Daily Reflection – 2/14/19
Jesus went to the district of Tyre. He entered a house and wanted no one to know about it, but he could not escape notice. Soon a woman whose daughter had an unclean spirit heard about him. She came and fell at his feet. The woman was a Greek, a Syro-phoenician by birth, and she begged him to drive the demon out of her daughter. He said to her, “Let the children be fed first. For it is not right to take the food of the children and throw it to the dogs.” She replied and said to him, “Lord, even the dogs under the table eat the children’s scraps.” Then he said to her, “For saying this, you may go. The demon has gone out of your daughter.” When the woman went home, she found the child lying in bed and the demon gone.( Mark 7:24-30)
Today’s Gospel presents a most disconcerting scene. Falling at Jesus’ feet, a non-Jewish woman begs him to drive a demon from her daughter. Jesus responds as he did. How can we possibly explain this seemingly heartless response from Jesus?
There have been many thoughts written on this. I ask is it possible that Jesus unreflectively responded as he had been conditioned to respond by his traditional Jewish upbringing? God chose the Jews from all the peoples of the world to be God’s own chosen people.
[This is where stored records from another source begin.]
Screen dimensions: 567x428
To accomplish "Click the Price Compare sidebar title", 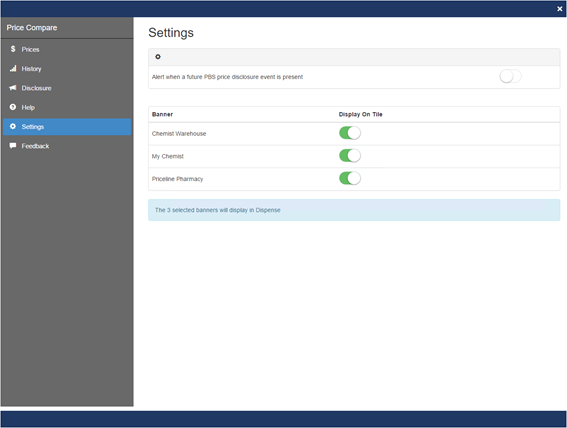I will (32, 28).
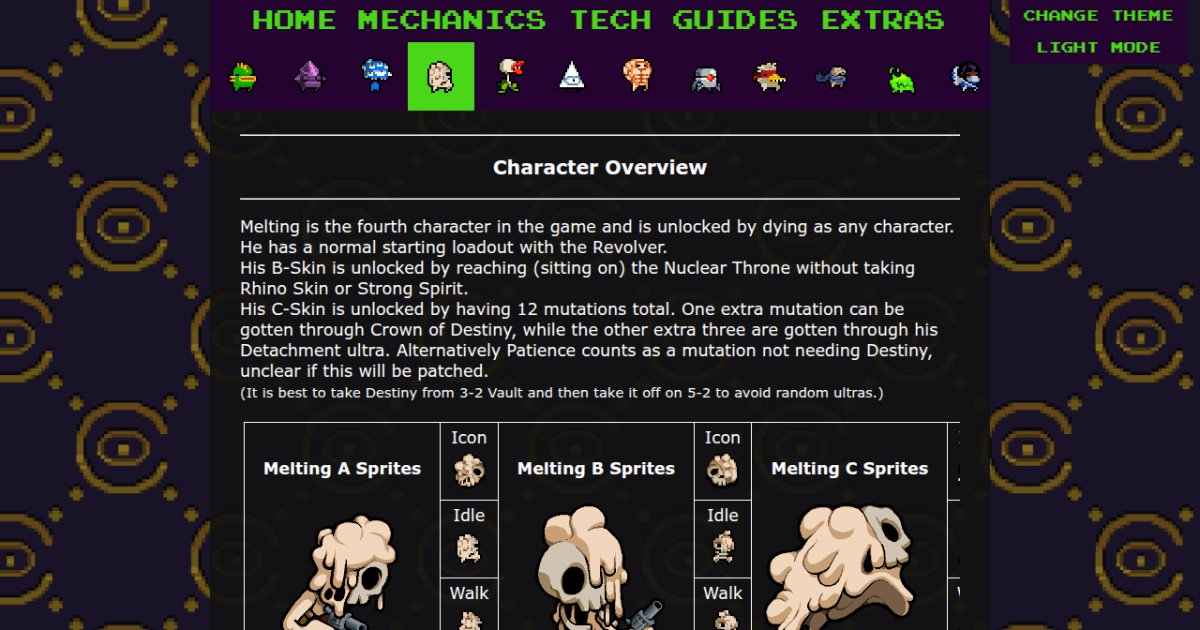Select the Y.V. triangle character icon
Image resolution: width=1200 pixels, height=630 pixels.
(x=572, y=77)
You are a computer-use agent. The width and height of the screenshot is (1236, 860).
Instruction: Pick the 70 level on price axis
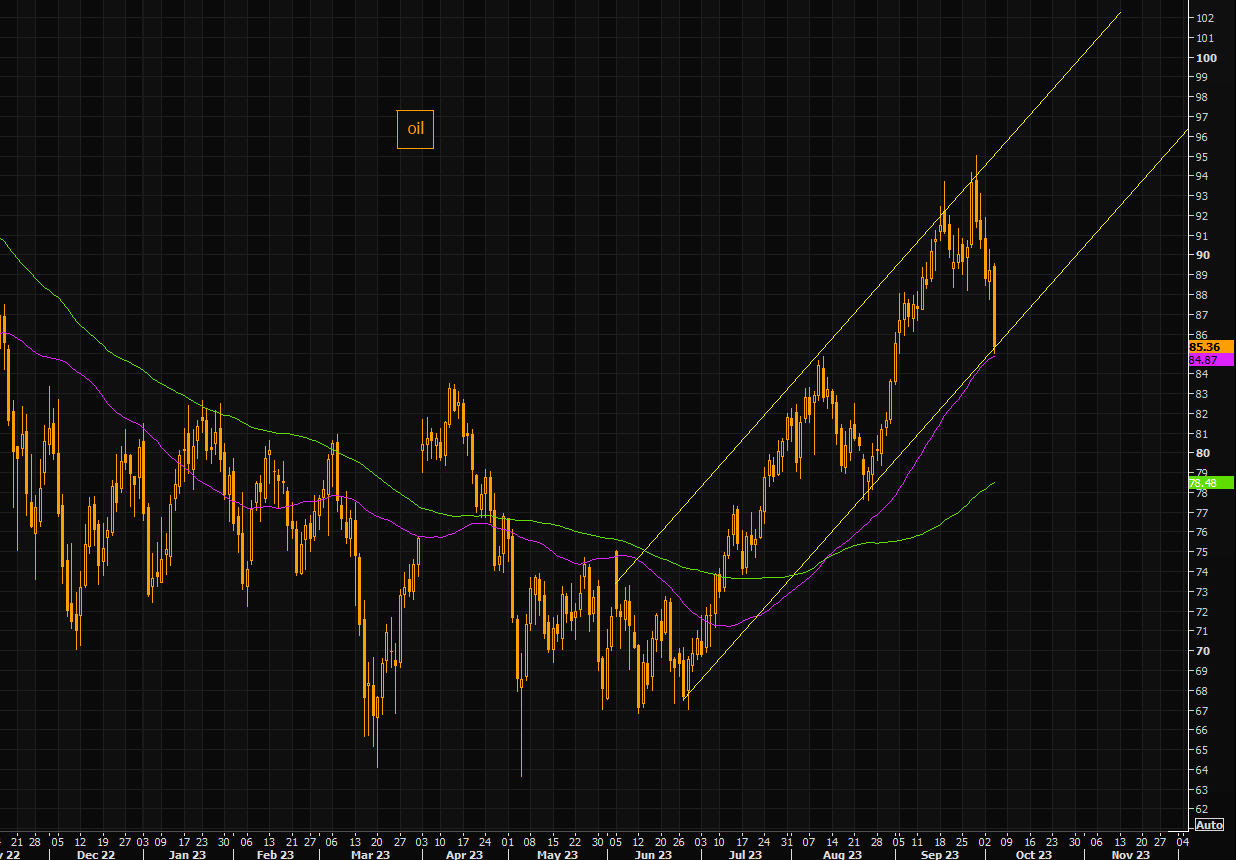click(1204, 651)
Does Jesus’ Jewish upbringing and education prompt his curt response?
That may not be too far-fetched. We Christians steadfastly assert that Jesus is indeed fully human and fully divine. As such would he not be receptive and sensitive to his cultural conditioning? Does his initial spontaneous, unreflective response simply echo his life-long, small town, rural Galilee conditioning?
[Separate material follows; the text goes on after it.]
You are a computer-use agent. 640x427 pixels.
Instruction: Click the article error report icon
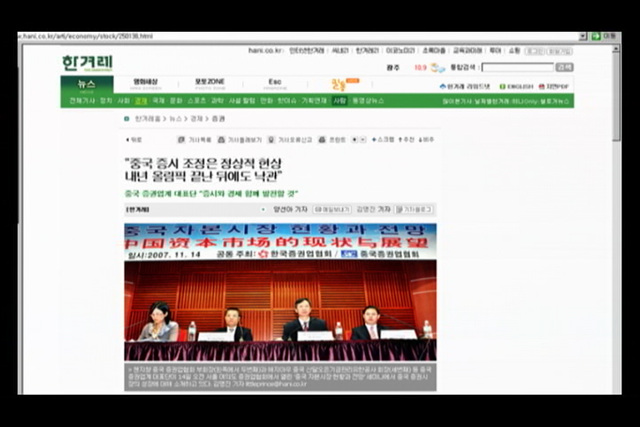point(279,140)

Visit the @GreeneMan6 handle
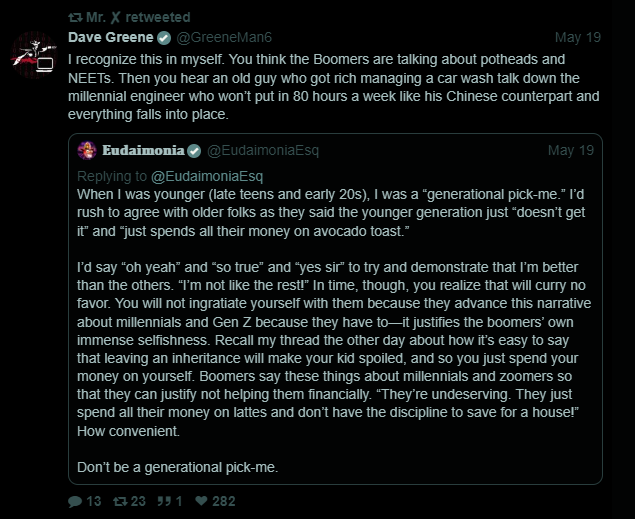(220, 38)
I don’t know. But note that Luke does tell us that “Jesus advanced in wisdom, age and grace before God and man”(Lk 2:52). Now observe what happens next. Jesus says to the woman,
” The demon has gone out of your daughter.” The woman returns home and finds her daughter’s demon gone!
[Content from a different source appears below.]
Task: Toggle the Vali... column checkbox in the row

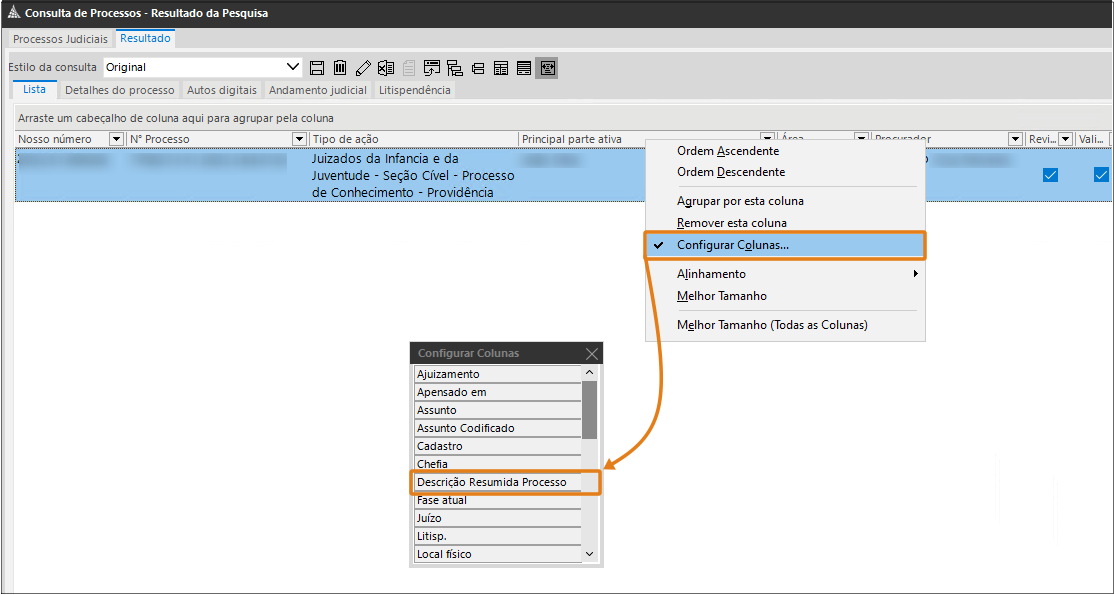Action: (1101, 175)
Jesus’ direct personal encounter with the non-Jewish woman transforms him and affects his world view. Jesus no longer sees a Jew or a non-Jew. Jesus sees a human being, a child of God in need, a neighbor! And Jesus responds as a compassionate neighbor!
This interpretation has significance today for our current world. We seem to be labeling groups of people in ways that undermines their basic identity as fellow human beings and children of God. The labels vary but the labels surely include nationality status (refugee, immigrant – legal and illegal) and religious affiliation (Jewish, Christian, Muslim).
Is today’s Gospel inviting us to drop our prior conditioning and our labels and to allow the Spirit to unite us with the disadvantaged and displaced persons of our world as fellow human beings, as children of God, as neighbors? Are we, like the Good Samaritan, being invited to respond not to labels but to persons — to our neighbor?
Prayer of The Day
Lord, I pray that I might have the same level of faith and desperation when I come to you in prayer. May I not see that my answered prayers are based on my goodness but rather see grace in every blessing that I receive. Thank you for being so good to me.
What is the “demon” in our lives that we are asking Jesus to cast out today? I invite you to spend some time today pondering that question! What will you ask Jesus for today? Jesus is waiting for you!